## PROBLEMS AND TASKS
(1) In the essay on the '60s generation and campus protest, in what year did Nixon commit the country to an all-volunteer army?
(2) Write one more paragraph that picks up after the final sentence of the essay on the '60s generation and campus protest.

-------- PASSAGE TO READ --------

"An all-volunteer force had the
distinct political benefit of protecting the military's
Achilles heel from the college campus. With no draft to
galvanize the ideological zeal of protest organizers, the
Pentagon hoped for, and largely got, a benign neglect on
war protest from draft free and, therefore, mostly
disinterested students." Timothy Lomperis, The War Everyone Lost -- and Won, CQ Press, 1993 |
'60s
Generation Shouldn't Be So Smug
By Michael Medved
28 April 1986, The Wall Street Journal (Copyright (c) 1986, Dow Jones & Co., Inc.)
As we approached the midnight hour at my 20-year high school reunion, the conversation turned to the inevitable cliches about our "idealistic" generation.
"We were completely different from the kids today," declared a former student-body officer, now a banker and father of two teen-age girls. "Today all they think about is themselves. But we were dreamers and activists. We were out to change the world."
These sentiments -- seconded by some solemnly nodding, slightly inebriated classmates -- are such a familiar element in our national discourse that no one stops to consider their relation to reality. Having spent the past two decades making ourselves look good by trashing our elders, we children of the baby boom now turn supercilious scorn on the next generation in line. Our well-advertised contempt for these "shallow, materialistic kids" prevents any serious examination of our own youth and encourages mass amnesia concerning the anti-war activism of the 1960s.
The notion that this activism stemmed from a unique and noble concern for our fellow man is nothing more than a self-serving myth. Doesn't anyone remember what it felt like to sit in a university lecture hall in 1968 knowing that the moment you graduated, or dared to take a semester off, the U.S. Army would offer you an all-expense-paid trip to Southeast Asia? Under these circumstance, you hardly needed an altruistic view of the world to oppose the war; you needed only a healthy regard for your own safety and well-being. A student of the era who marched in demonstrations to bring the boys home may or may not have been acting in his nation's best interests, but he was most certainly acting in his own.
A quick examination of the history of the anti-war movement demonstrates beyond question the direct connection between draft calls and campus protests. That movement began in earnest only in mid-1966 -- after the Selective Service System began breaching the walls that had previously protected college students from involuntary participation in the armed forces. Suddenly, draft boards across the country began conducting written tests or reviewing the grades of eligible young men to determine which of us deserved to retain our student deferments. I still remember that dark day when Army officials announced that even if we pursued graduate or professional study after college graduation, we could no longer expect immunity from the draft. This decision had a greater impact on us than all the horrible images of napalmed babies.
Strangely enough, the American politician who understood us best may have been Richard Nixon. Cynical manipulator that he was, he sought to calm the campuses by removing the irritant that had provoked our protests in the first place. By committing the country to an all-volunteer army in 1971, he effectively undermined the anti-war movement. It may seem strange at first glance that the most brutal U.S. attack of the entire war -- the notorious Christmas bombing of 1972 -- generated hardly a ripple of protest from America's colleges and universities. Our silence is easily understood, however, when one takes note of the fact that draft calls came to an end at precisely that same moment in history -- December 1972. By removing our own tender bodies from the line of fire, in other words, President Nixon significantly dimmed our heroic concern for the suffering masses of Southeast Asia.

-------- RECORD EXCERPTS --------

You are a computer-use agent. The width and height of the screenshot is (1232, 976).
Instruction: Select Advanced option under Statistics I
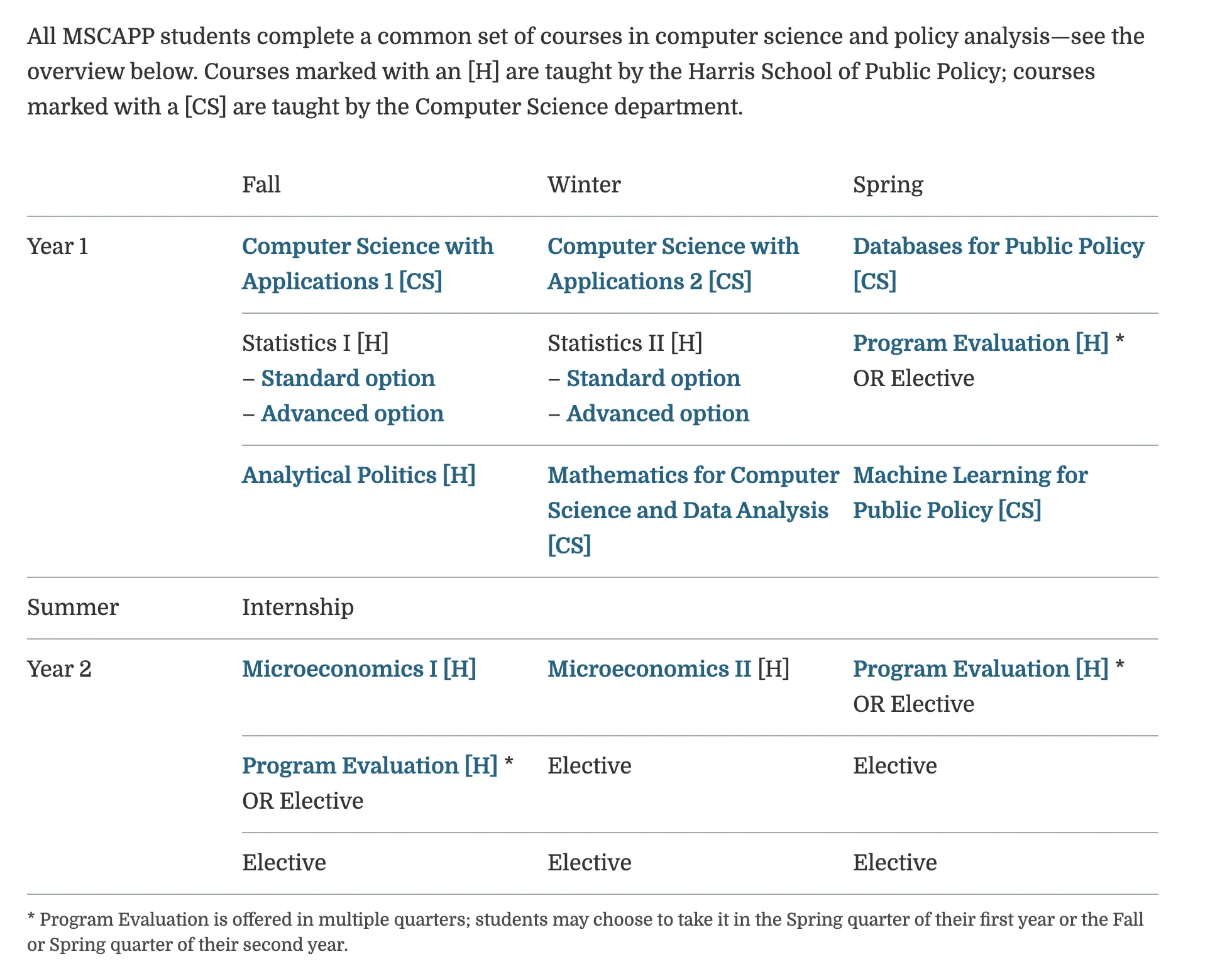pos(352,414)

--------
-------- RECORD EXCERPTS --------

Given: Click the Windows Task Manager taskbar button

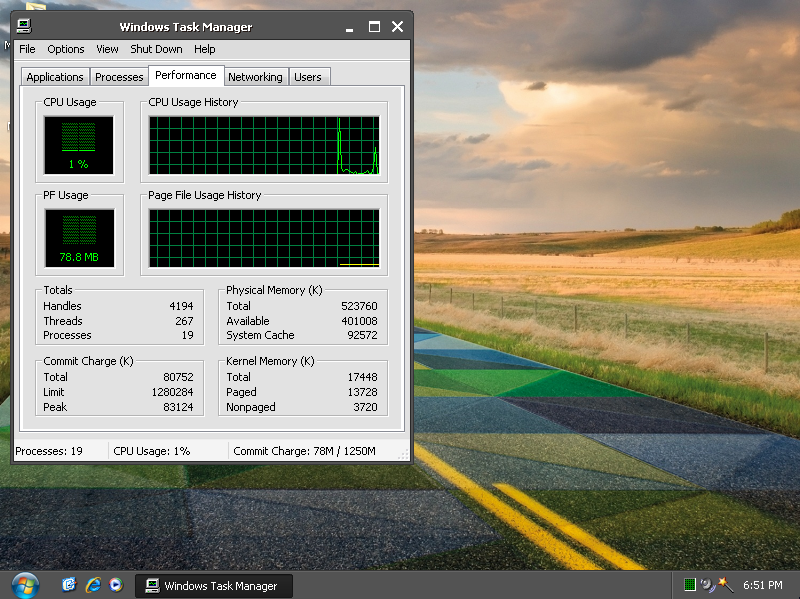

--------

## ANSWERS FOR THIS EXERCISE
(1) 1971

(2)
The fact that our opposition to the war so closely reflected our own selfish interests does not invalidate our criticism of U.S. policy, but it does deflate our claims to moral superiority. Moreover, the notion that it took some special sort of courage to protest the Vietnam conflict utterly ignores the campus realities that prevailed at the time. By 1969, the all-but-unanimous anti-war sentiment among students and faculty at our elite universities had become so strong that it took far greater courage to defend our role in the war (or, perish the thought, to enlist in the armed forces to actually fight it) than it did to follow 10,000 others to a protest demonstration. While the media made much of the fact that police officers and construction workers displayed ferocious hostility to the peace movement, how many of these people did we encounter in our daily lives? Secure in our isolated, upper-middle-class university worlds, we never saw cops or hard hats -- unless we sought them out for deliberate confrontations.
For the most part, those of us in the movement not only received unremitting encouragement from our peers, but also consistent sympathy from the most relevant authority figures. Many professors called off classes when they coincided with major demonstrations, and accepted late papers and postponed exams in order to accommodate activist imperatives.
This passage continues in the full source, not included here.